**EXERCISE AIM:**
The result should hold only the lines from the one with "Instruction: Select Configurable" through the final line of the data below, transcribed exactly, pictures left out.

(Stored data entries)
▽
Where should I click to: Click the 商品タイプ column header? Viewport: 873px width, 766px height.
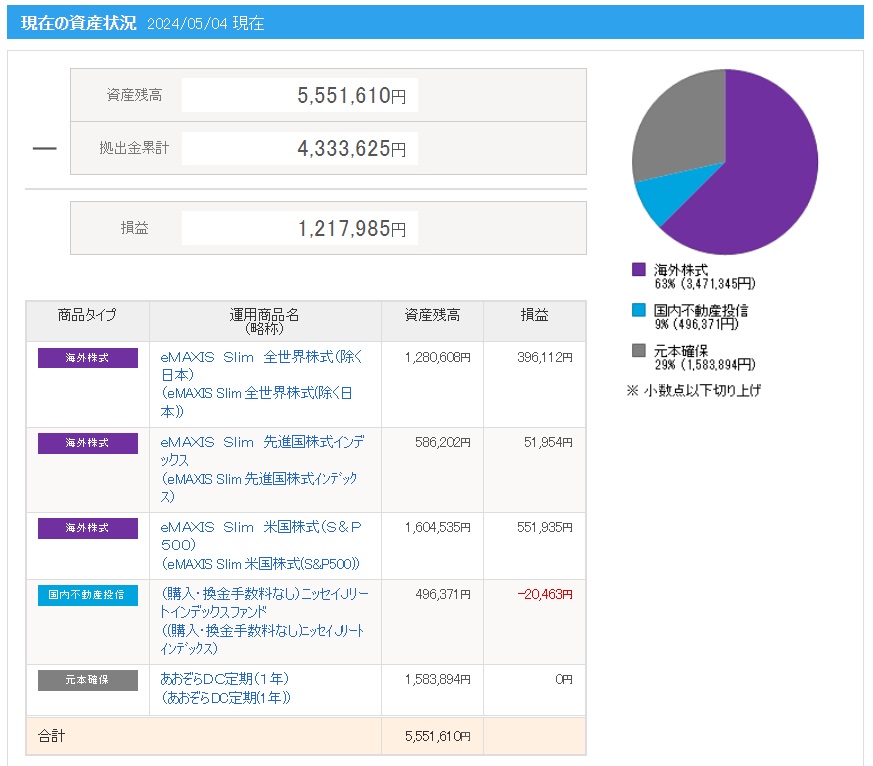[88, 316]
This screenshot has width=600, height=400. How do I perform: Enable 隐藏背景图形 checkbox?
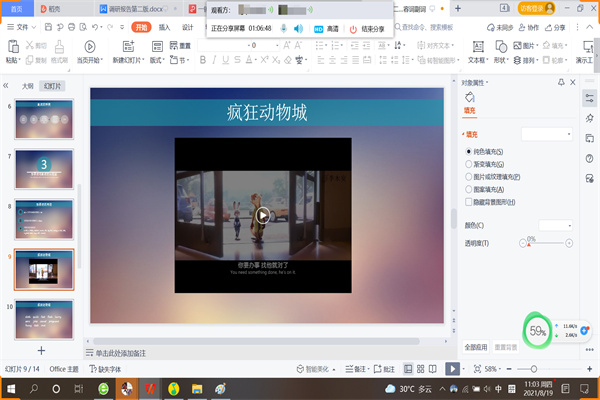coord(469,202)
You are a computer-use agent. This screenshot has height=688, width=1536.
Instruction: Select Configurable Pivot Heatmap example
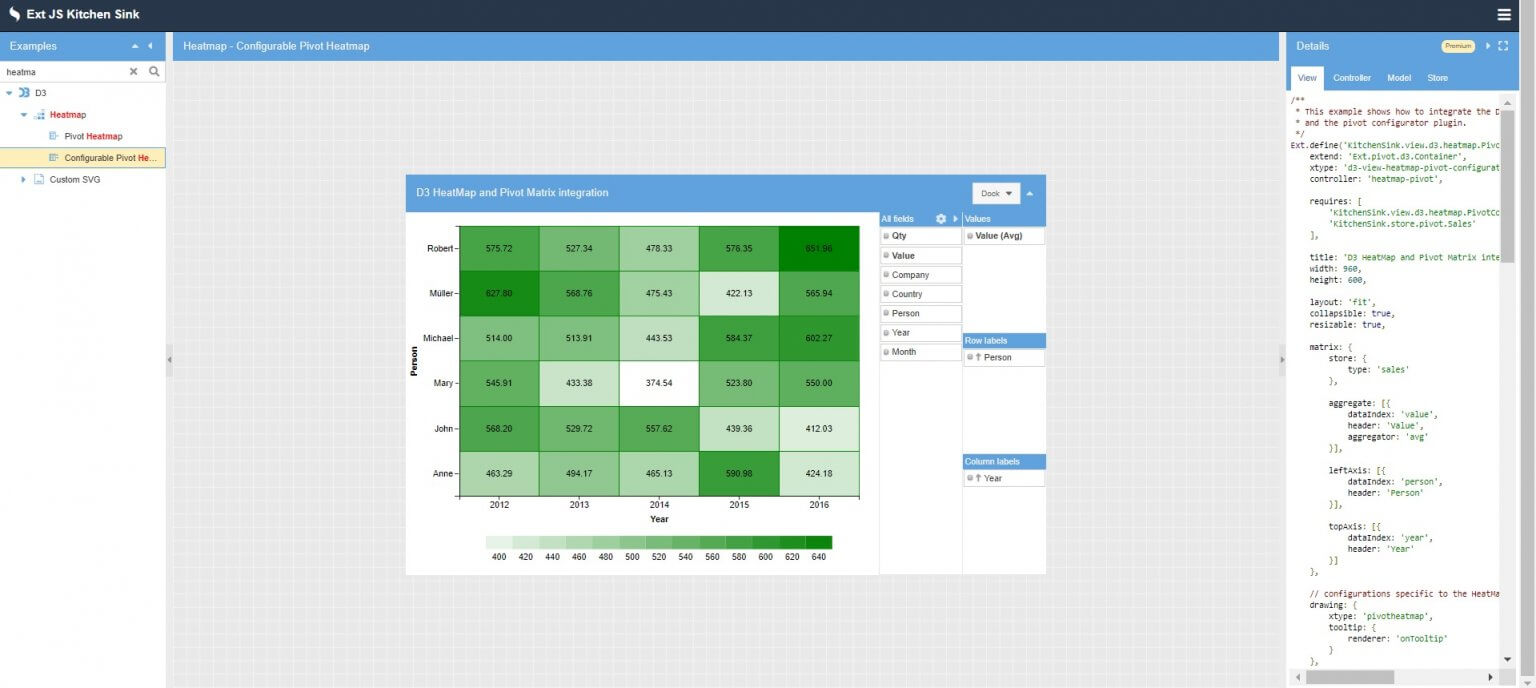pos(105,157)
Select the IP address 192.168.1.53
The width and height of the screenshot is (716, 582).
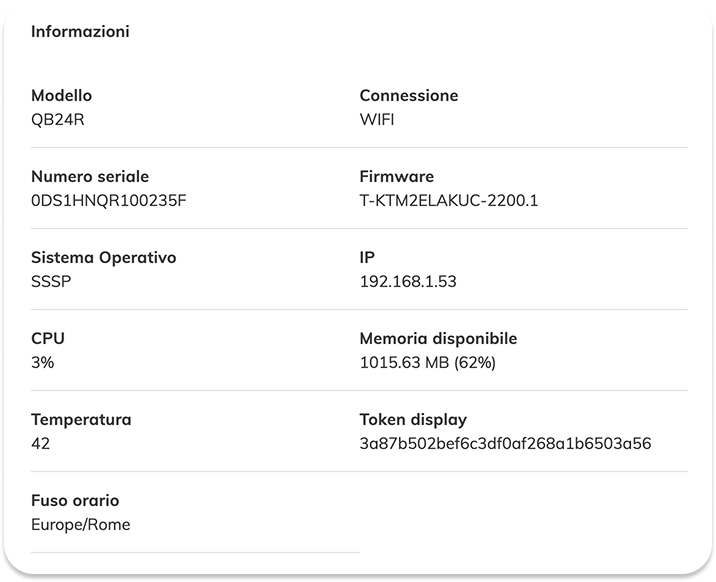coord(408,281)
△
**REPLY TO THE EXERCISE:**
Instruction: Select Configurable Pivot Heatmap example
pos(105,157)
Select the IP address 192.168.1.53
The width and height of the screenshot is (716, 582).
coord(408,281)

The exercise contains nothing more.